→ SOURCE RECORDS
——

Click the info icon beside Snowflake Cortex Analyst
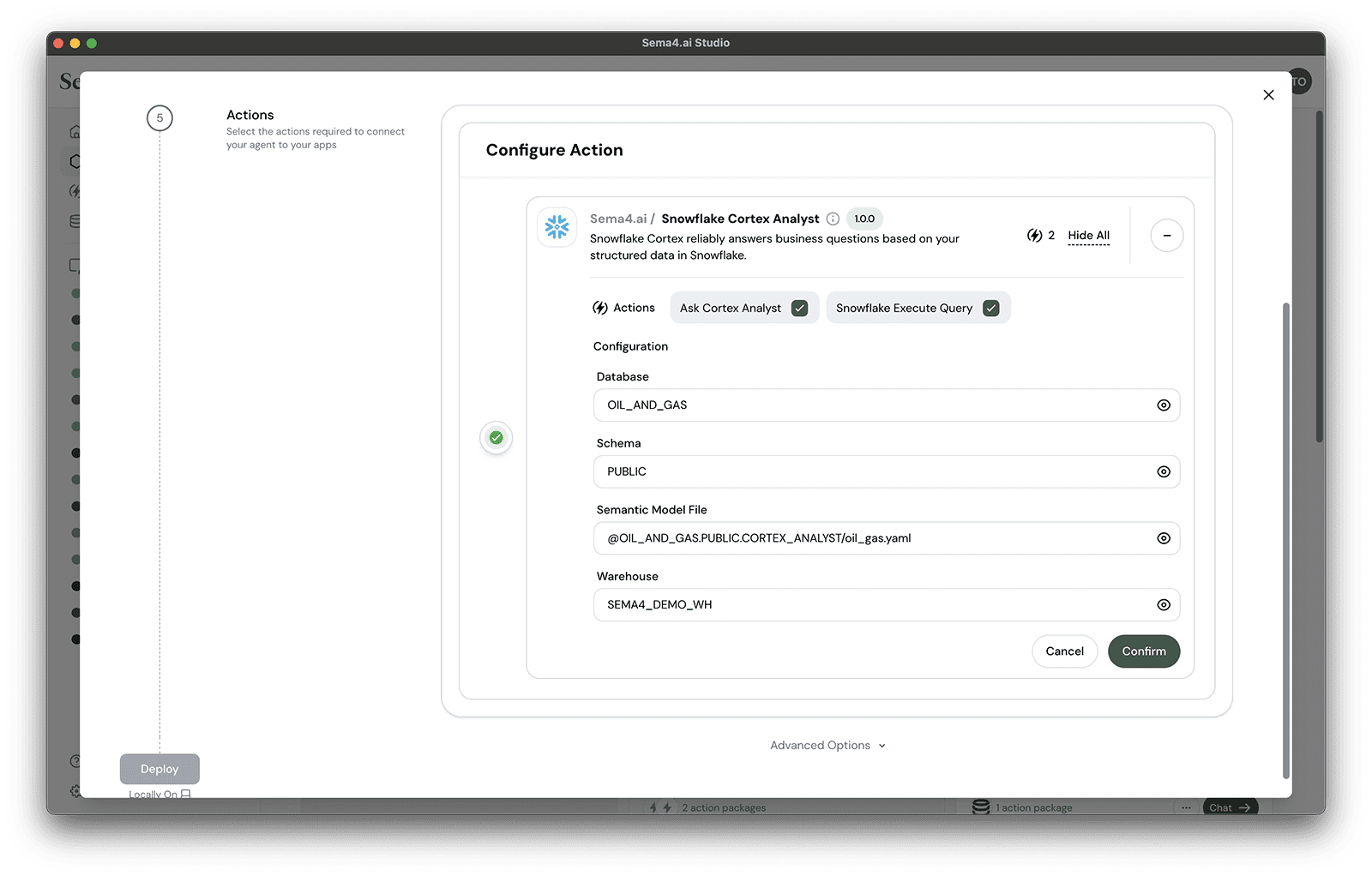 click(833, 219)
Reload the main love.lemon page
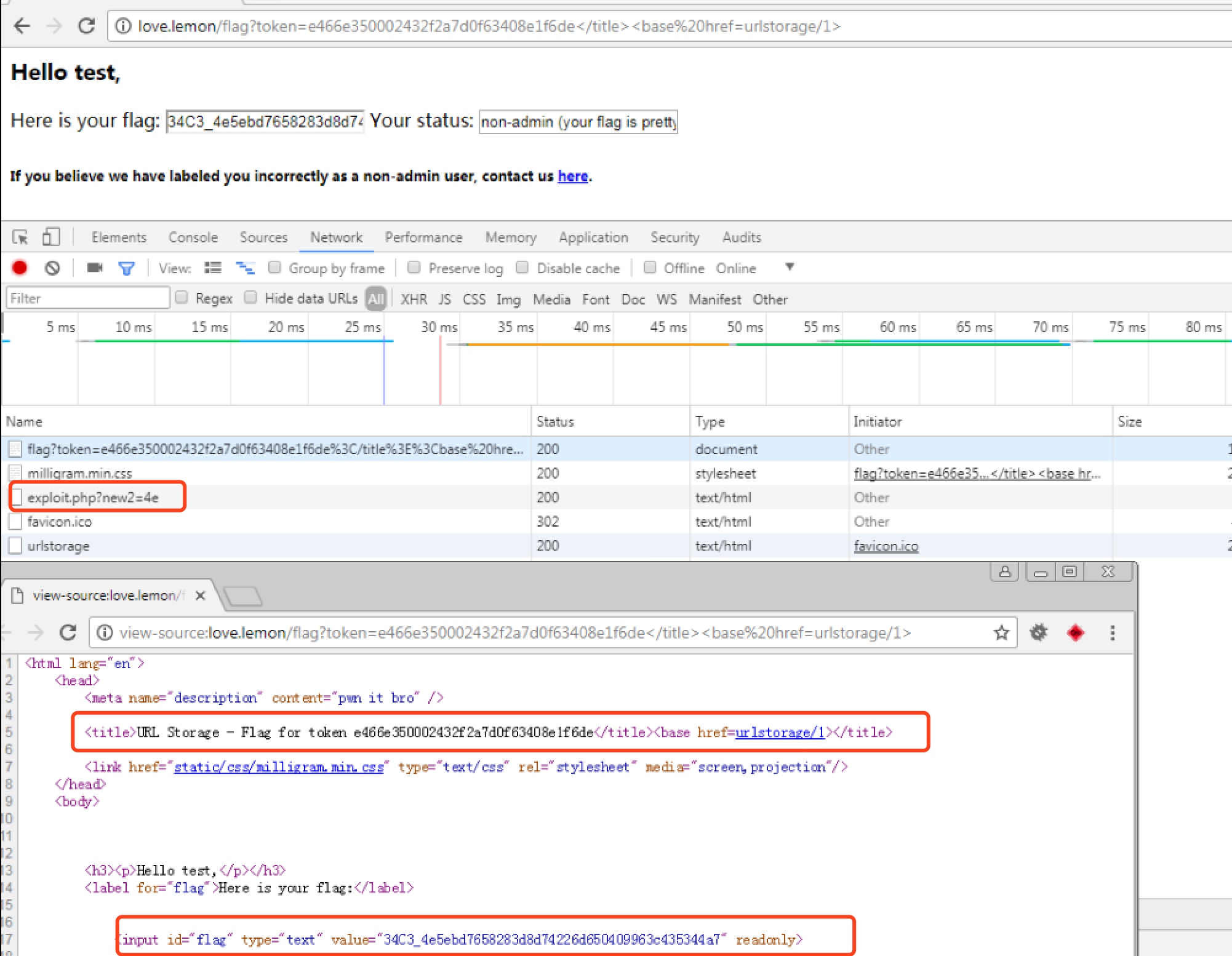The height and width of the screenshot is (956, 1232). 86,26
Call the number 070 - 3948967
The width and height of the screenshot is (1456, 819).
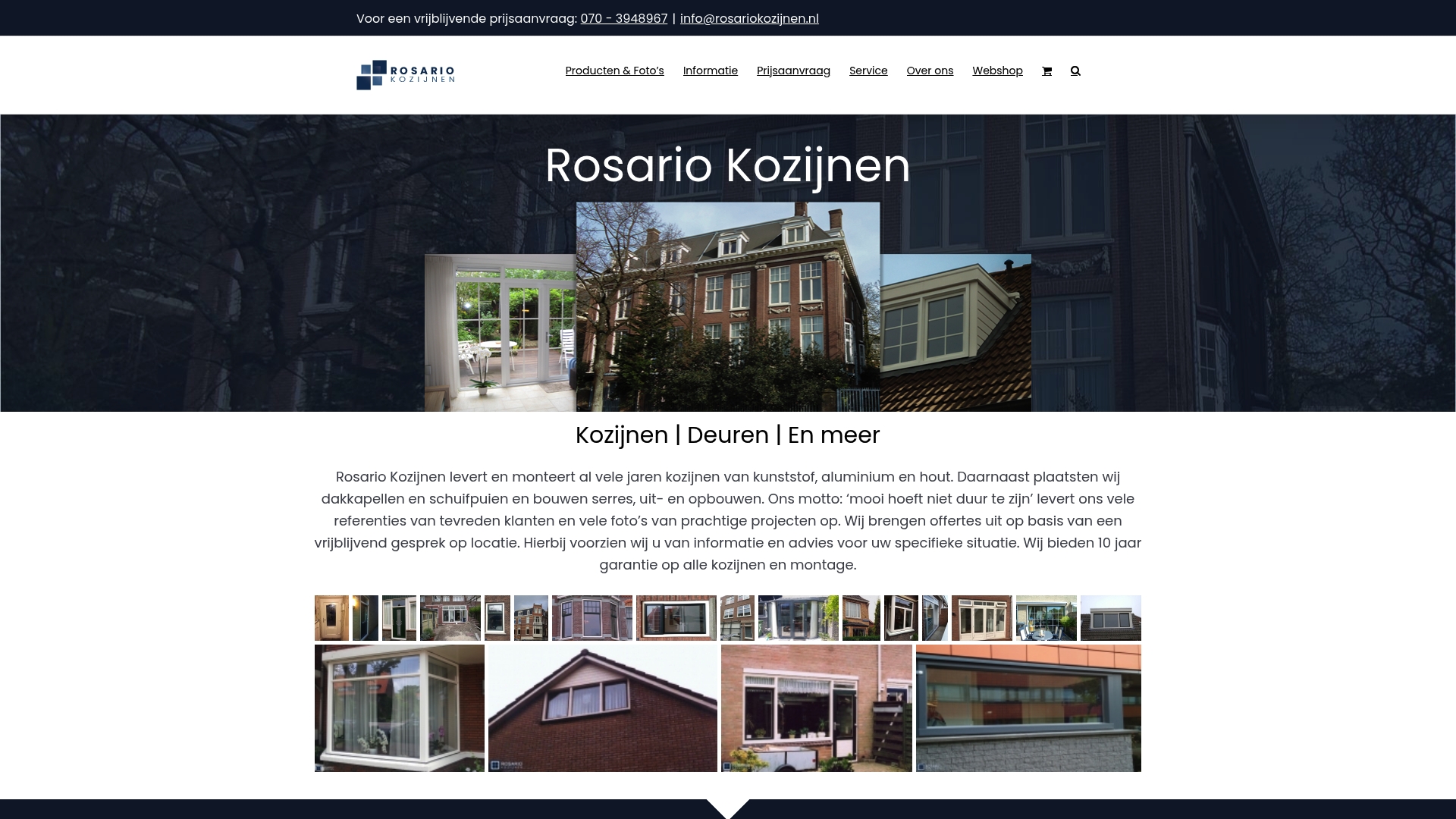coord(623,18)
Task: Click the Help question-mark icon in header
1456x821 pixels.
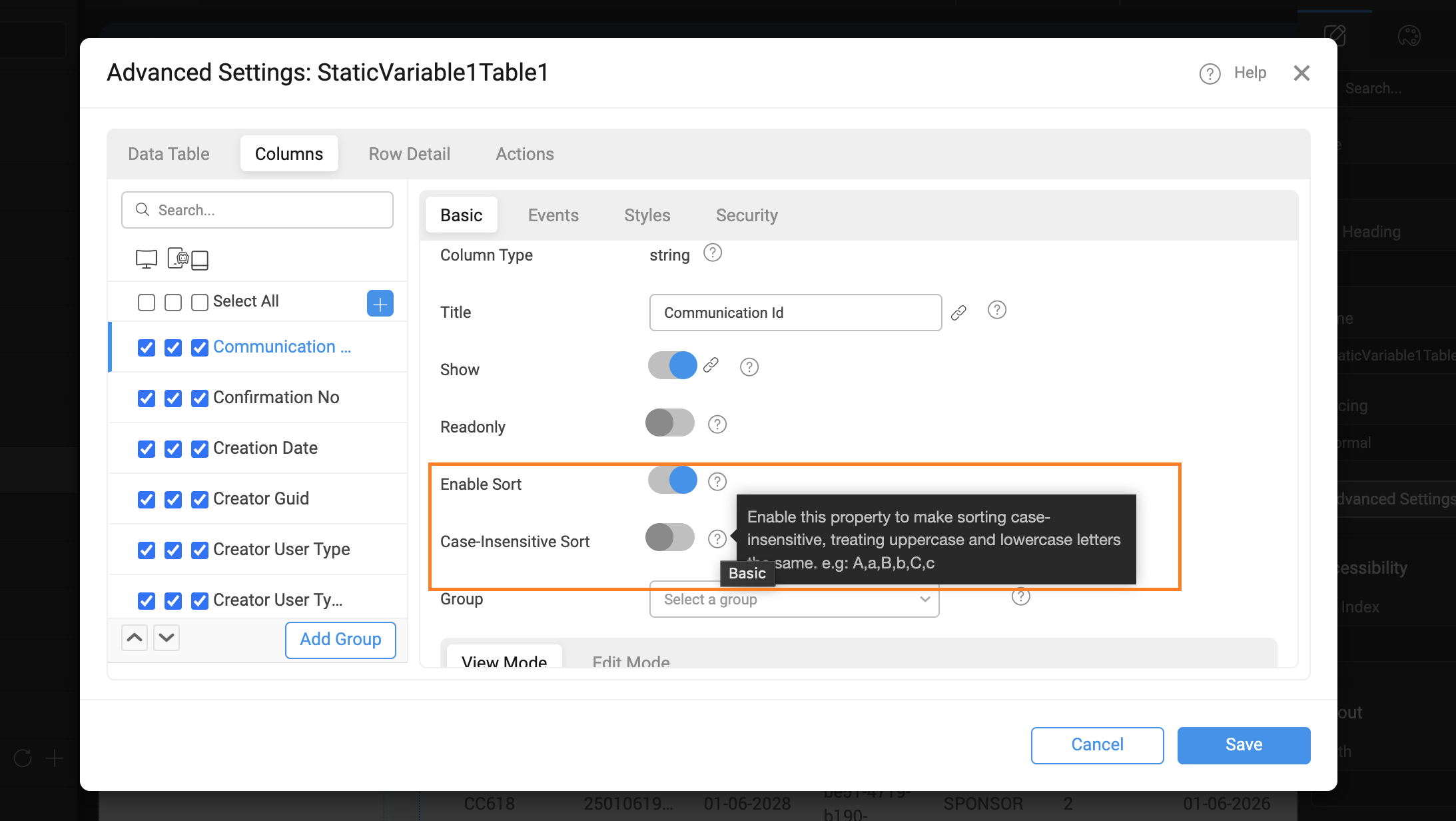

——

Repeat, exactly and in full, all records above, but include no pictures.

→ EXPECTED ANSWER
Click the info icon beside Snowflake Cortex Analyst
 click(833, 219)
Reload the main love.lemon page
The height and width of the screenshot is (956, 1232). 86,26
Call the number 070 - 3948967
The width and height of the screenshot is (1456, 819).
coord(623,18)
Task: Click the Help question-mark icon in header
1456x821 pixels.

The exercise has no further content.